Lists Home |
Date Index |
The Xerces-C++ parser has the capability of caching grammars for
subsequent reuse. Depending on the complexity of the grammar and the
instance documents, doing can give a significant performance boost.
However, the way W3C Schema grammars are cached seems a bit strange to me.
All "no-namespace" schemas are considered equivalent: a no-namespace
schema is stored in the pool of cached grammars using the key "".
This has ... problematic effects.
Rather than invent a new example, I'll pinch one from the Xerces mailing
> First we parse a document based on schema A with root element A_root.
> The schema is cached on "". Everything is fine.
> Then we parse another document based on schema A. The cache finds the
> schema for "" and validates. Everything is fine.
> THEN we parse a document based on schema B with root element B_root.
> The parser looks in the cache, finds the schema for "" (type A) and validates.
> This of course results in a shitload of errors and a failed parse.
To me, this behaviour seems wrong. However, the Xerces folk think that
> you shouldn't use schema caching if you have different schemas sharing the
> same namespace (being this the empty one or not). A namespace URI is a
> "domain", is like saying "when I am talking about music a record is
> something that has songs in it; when talking about sports a record is the
> best performance". You are using two schemas, sharing the same "domain"

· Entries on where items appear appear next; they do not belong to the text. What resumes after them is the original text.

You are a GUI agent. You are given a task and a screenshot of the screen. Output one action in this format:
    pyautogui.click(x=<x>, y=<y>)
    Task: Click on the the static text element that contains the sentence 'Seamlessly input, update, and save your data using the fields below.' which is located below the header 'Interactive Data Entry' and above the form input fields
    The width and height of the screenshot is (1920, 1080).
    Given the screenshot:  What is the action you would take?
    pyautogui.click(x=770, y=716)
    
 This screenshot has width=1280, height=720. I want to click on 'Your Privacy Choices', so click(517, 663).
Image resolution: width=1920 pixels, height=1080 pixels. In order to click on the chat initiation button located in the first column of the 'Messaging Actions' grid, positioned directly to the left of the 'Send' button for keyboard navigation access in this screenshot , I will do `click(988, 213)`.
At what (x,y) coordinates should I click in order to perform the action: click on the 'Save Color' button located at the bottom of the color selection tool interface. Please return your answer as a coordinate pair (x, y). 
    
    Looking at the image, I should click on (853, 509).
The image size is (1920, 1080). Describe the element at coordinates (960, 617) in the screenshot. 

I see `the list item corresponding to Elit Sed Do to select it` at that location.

> label: nothing wrong with that, provided that you don't mix them.
What's the right answer?
A additional but related question: is Xerces right to cache W3C Schemas
that _do_ target namespaces based on the target namespace of the schemas?
For that to be correct, the target namespace of the schema must be
considered to play an equivalent role to a DTD's PUBLIC identifier ...
which doesn't seem unreasonable, but may not be true.